Aim of the exercise
Repeat each line of the records below exactly.

The input
Segment Open
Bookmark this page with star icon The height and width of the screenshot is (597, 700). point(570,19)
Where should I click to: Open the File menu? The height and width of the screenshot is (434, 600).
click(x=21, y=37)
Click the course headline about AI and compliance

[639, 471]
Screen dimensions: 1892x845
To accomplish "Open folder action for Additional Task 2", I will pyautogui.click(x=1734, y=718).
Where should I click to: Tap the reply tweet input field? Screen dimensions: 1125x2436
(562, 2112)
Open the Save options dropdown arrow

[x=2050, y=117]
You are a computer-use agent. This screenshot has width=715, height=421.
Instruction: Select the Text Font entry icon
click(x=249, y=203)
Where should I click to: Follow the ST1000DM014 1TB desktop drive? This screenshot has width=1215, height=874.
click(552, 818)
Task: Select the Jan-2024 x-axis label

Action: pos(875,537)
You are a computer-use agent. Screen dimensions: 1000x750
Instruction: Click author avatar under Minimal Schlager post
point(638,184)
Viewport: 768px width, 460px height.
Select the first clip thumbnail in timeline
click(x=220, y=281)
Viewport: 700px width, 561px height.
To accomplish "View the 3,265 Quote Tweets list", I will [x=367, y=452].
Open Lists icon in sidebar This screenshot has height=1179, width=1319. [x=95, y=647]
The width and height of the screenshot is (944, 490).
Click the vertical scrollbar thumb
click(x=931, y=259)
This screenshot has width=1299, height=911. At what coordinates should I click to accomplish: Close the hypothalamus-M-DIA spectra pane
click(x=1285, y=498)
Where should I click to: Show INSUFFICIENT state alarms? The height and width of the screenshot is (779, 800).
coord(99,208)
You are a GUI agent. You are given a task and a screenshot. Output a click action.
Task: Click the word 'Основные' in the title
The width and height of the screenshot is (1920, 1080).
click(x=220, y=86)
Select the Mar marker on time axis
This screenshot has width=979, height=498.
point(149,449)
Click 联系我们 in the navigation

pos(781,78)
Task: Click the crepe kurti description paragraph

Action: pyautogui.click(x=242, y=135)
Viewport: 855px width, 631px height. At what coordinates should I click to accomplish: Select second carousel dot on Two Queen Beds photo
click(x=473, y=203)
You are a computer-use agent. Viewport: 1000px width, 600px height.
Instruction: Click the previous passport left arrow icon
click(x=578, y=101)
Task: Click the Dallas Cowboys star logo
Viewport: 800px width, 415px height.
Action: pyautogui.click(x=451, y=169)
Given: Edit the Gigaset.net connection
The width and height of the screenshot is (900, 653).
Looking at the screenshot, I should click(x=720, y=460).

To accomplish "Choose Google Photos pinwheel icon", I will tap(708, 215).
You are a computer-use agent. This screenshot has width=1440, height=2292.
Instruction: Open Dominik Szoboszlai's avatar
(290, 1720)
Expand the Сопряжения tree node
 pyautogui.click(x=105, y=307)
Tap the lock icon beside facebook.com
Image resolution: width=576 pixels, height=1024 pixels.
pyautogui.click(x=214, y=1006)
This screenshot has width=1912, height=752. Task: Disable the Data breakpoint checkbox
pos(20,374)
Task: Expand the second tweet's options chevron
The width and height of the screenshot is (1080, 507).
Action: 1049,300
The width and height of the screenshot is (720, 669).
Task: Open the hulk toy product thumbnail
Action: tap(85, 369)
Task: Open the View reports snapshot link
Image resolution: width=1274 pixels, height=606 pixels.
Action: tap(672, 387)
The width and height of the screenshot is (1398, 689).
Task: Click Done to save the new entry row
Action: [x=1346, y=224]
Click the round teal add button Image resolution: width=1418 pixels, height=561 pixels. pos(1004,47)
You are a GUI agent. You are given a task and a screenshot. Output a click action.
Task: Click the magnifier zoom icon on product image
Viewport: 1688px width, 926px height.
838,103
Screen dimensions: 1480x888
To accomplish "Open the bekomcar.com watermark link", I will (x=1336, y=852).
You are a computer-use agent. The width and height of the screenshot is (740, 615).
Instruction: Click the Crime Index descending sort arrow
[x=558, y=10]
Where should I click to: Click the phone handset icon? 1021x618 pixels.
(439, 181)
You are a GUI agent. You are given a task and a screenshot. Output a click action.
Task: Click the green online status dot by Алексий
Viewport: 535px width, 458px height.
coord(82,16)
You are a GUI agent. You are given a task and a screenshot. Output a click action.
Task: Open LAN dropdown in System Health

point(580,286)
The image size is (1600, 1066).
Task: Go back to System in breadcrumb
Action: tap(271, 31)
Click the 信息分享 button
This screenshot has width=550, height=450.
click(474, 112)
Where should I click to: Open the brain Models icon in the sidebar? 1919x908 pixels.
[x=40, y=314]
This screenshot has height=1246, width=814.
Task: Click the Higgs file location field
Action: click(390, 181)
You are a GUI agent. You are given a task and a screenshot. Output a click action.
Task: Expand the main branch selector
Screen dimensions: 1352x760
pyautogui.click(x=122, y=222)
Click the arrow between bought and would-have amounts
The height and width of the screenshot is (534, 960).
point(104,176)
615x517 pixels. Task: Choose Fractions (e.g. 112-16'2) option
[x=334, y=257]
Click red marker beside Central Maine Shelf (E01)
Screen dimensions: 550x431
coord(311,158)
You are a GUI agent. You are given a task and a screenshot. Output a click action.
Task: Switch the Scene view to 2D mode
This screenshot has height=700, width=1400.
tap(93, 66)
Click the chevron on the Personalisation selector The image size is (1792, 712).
Segment Closed
Completed task
Bookmark this page with star icon The height and width of the screenshot is (597, 700). point(570,19)
Where should I click to: Open the File menu? The height and width of the screenshot is (434, 600).
click(x=21, y=37)
Click the course headline about AI and compliance

[639, 471]
Screen dimensions: 1892x845
To accomplish "Open folder action for Additional Task 2", I will pyautogui.click(x=1734, y=718).
Where should I click to: Tap the reply tweet input field? Screen dimensions: 1125x2436
(562, 2112)
Open the Save options dropdown arrow

[x=2050, y=117]
You are a computer-use agent. This screenshot has width=715, height=421.
Instruction: Select the Text Font entry icon
click(x=249, y=203)
Where should I click to: Follow the ST1000DM014 1TB desktop drive? This screenshot has width=1215, height=874.
click(552, 818)
Task: Select the Jan-2024 x-axis label

Action: pos(875,537)
You are a computer-use agent. Screen dimensions: 1000x750
Instruction: Click author avatar under Minimal Schlager post
point(638,184)
Viewport: 768px width, 460px height.
Select the first clip thumbnail in timeline
click(x=220, y=281)
Viewport: 700px width, 561px height.
To accomplish "View the 3,265 Quote Tweets list", I will [x=367, y=452].
Open Lists icon in sidebar This screenshot has height=1179, width=1319. [x=95, y=647]
The width and height of the screenshot is (944, 490).
Click the vertical scrollbar thumb
click(x=931, y=259)
This screenshot has width=1299, height=911. At what coordinates should I click to accomplish: Close the hypothalamus-M-DIA spectra pane
click(x=1285, y=498)
Where should I click to: Show INSUFFICIENT state alarms? The height and width of the screenshot is (779, 800).
coord(99,208)
You are a GUI agent. You are given a task and a screenshot. Output a click action.
Task: Click the word 'Основные' in the title
The width and height of the screenshot is (1920, 1080).
click(x=220, y=86)
Select the Mar marker on time axis
This screenshot has width=979, height=498.
point(149,449)
Click 联系我们 in the navigation

pos(781,78)
Task: Click the crepe kurti description paragraph

Action: pyautogui.click(x=242, y=135)
Viewport: 855px width, 631px height. At what coordinates should I click to accomplish: Select second carousel dot on Two Queen Beds photo
click(x=473, y=203)
You are a computer-use agent. Viewport: 1000px width, 600px height.
Instruction: Click the previous passport left arrow icon
click(x=578, y=101)
Task: Click the Dallas Cowboys star logo
Viewport: 800px width, 415px height.
Action: pyautogui.click(x=451, y=169)
Given: Edit the Gigaset.net connection
The width and height of the screenshot is (900, 653).
Looking at the screenshot, I should click(x=720, y=460).

To accomplish "Choose Google Photos pinwheel icon", I will tap(708, 215).
You are a computer-use agent. This screenshot has width=1440, height=2292.
Instruction: Open Dominik Szoboszlai's avatar
(290, 1720)
Expand the Сопряжения tree node
 pyautogui.click(x=105, y=307)
Tap the lock icon beside facebook.com
Image resolution: width=576 pixels, height=1024 pixels.
pyautogui.click(x=214, y=1006)
This screenshot has width=1912, height=752. Task: Disable the Data breakpoint checkbox
pos(20,374)
Task: Expand the second tweet's options chevron
The width and height of the screenshot is (1080, 507).
Action: 1049,300
The width and height of the screenshot is (720, 669).
Task: Open the hulk toy product thumbnail
Action: tap(85, 369)
Task: Open the View reports snapshot link
Image resolution: width=1274 pixels, height=606 pixels.
Action: tap(672, 387)
The width and height of the screenshot is (1398, 689).
Task: Click Done to save the new entry row
Action: [x=1346, y=224]
Click the round teal add button Image resolution: width=1418 pixels, height=561 pixels. pos(1004,47)
You are a GUI agent. You are given a task and a screenshot. Output a click action.
Task: Click the magnifier zoom icon on product image
Viewport: 1688px width, 926px height.
838,103
Screen dimensions: 1480x888
To accomplish "Open the bekomcar.com watermark link", I will (x=1336, y=852).
You are a computer-use agent. The width and height of the screenshot is (740, 615).
Instruction: Click the Crime Index descending sort arrow
[x=558, y=10]
Where should I click to: Click the phone handset icon? 1021x618 pixels.
(439, 181)
You are a GUI agent. You are given a task and a screenshot. Output a click action.
Task: Click the green online status dot by Алексий
Viewport: 535px width, 458px height.
coord(82,16)
You are a GUI agent. You are given a task and a screenshot. Output a click action.
Task: Open LAN dropdown in System Health

point(580,286)
The image size is (1600, 1066).
Task: Go back to System in breadcrumb
Action: tap(271, 31)
Click the 信息分享 button
This screenshot has width=550, height=450.
click(474, 112)
Where should I click to: Open the brain Models icon in the sidebar? 1919x908 pixels.
[x=40, y=314]
This screenshot has height=1246, width=814.
Task: Click the Higgs file location field
Action: click(390, 181)
You are a GUI agent. You are given a task and a screenshot. Output a click action.
Task: Expand the main branch selector
Screen dimensions: 1352x760
pyautogui.click(x=122, y=222)
Click the arrow between bought and would-have amounts
The height and width of the screenshot is (534, 960).
point(104,176)
615x517 pixels. Task: Choose Fractions (e.g. 112-16'2) option
[x=334, y=257]
Click red marker beside Central Maine Shelf (E01)
Screen dimensions: 550x431
coord(311,158)
You are a GUI agent. You are given a task and a screenshot. Output a click action.
Task: Switch the Scene view to 2D mode
This screenshot has height=700, width=1400.
tap(93, 66)
Click the chevron on the Personalisation selector The image size is (1792, 712).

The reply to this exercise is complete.